## EXTRACTED INFORMATION
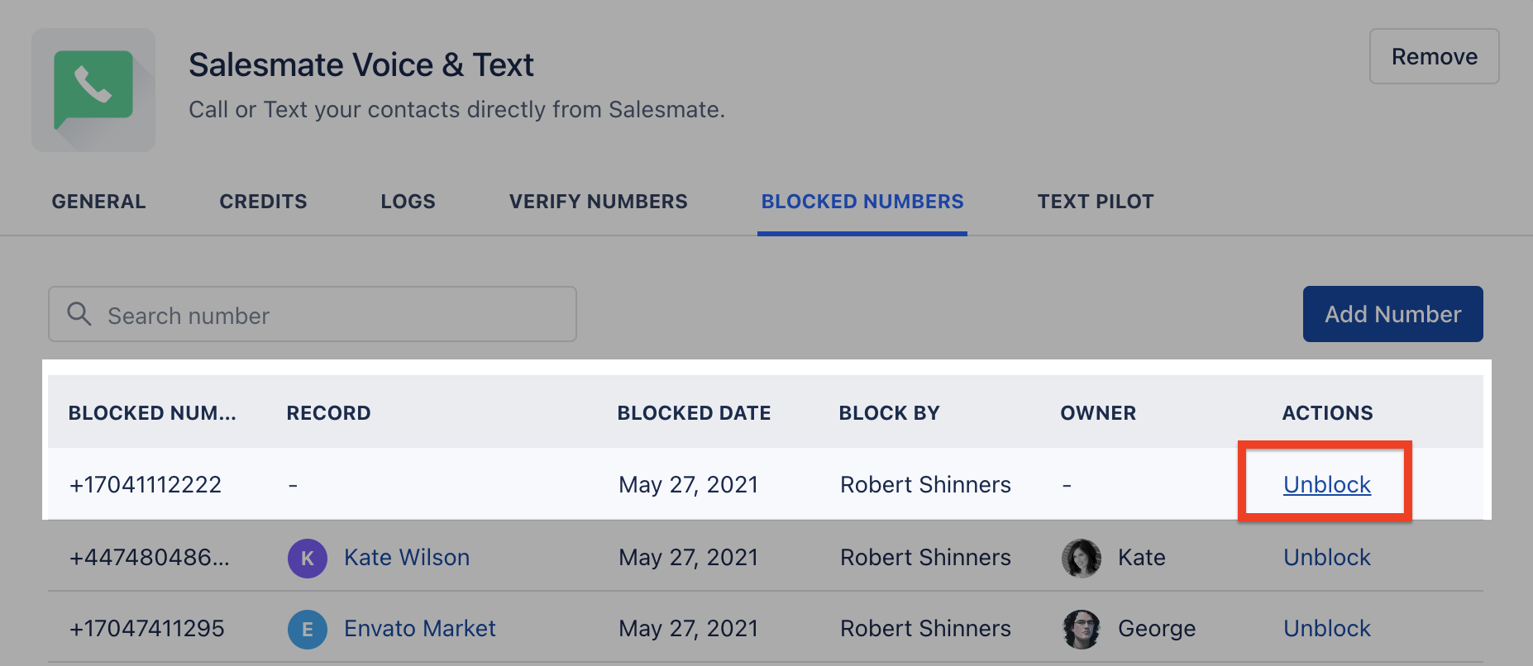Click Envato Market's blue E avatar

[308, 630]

...

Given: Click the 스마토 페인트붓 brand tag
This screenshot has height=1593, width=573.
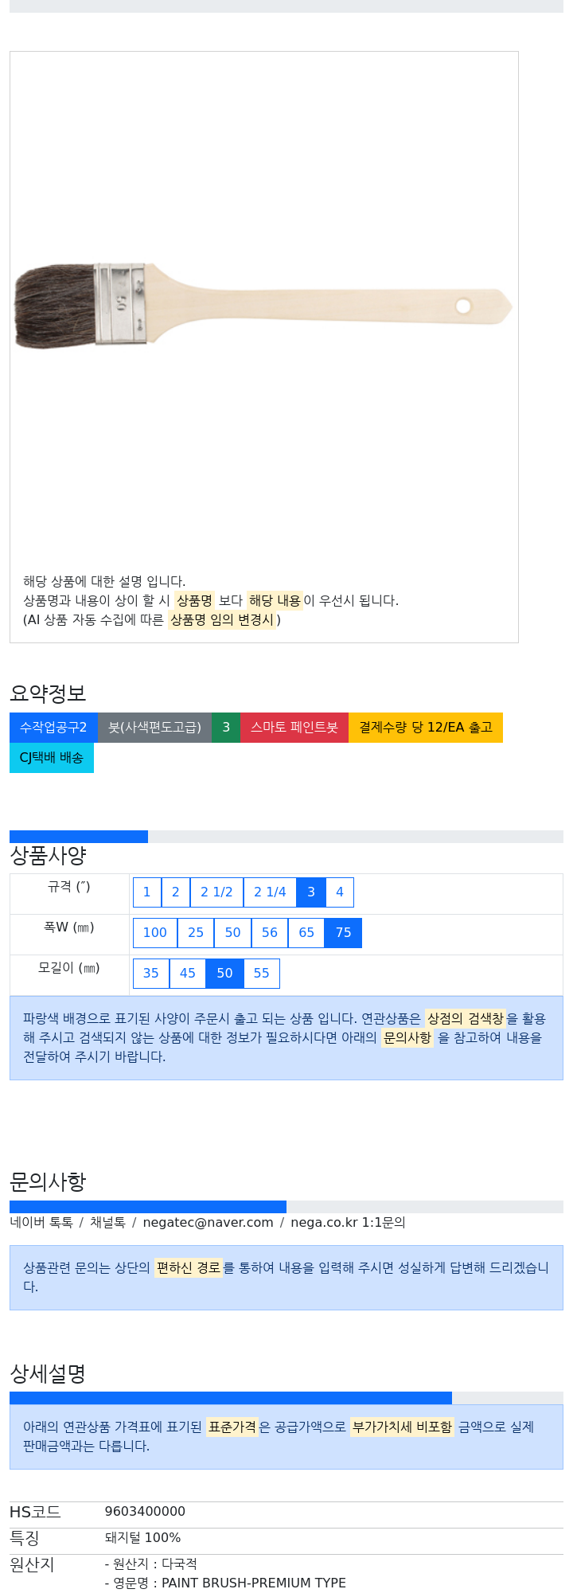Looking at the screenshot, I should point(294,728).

==

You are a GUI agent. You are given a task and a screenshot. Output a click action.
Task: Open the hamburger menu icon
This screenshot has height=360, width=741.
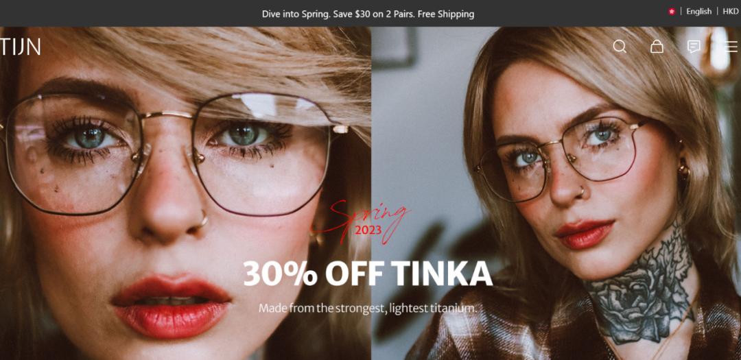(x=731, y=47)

## THE TASK
Rewrite the data, starting at the line that contains "You are a GUI" and stopping after the line that contains "(x=731, y=47)", with 144 added to every coordinate in the answers and all other text unchanged. Omit the pictures.

## REPLY TO THE EXERCISE
You are a GUI agent. You are given a task and a screenshot. Output a click action.
Task: Open the hamburger menu icon
This screenshot has height=360, width=741.
(x=875, y=191)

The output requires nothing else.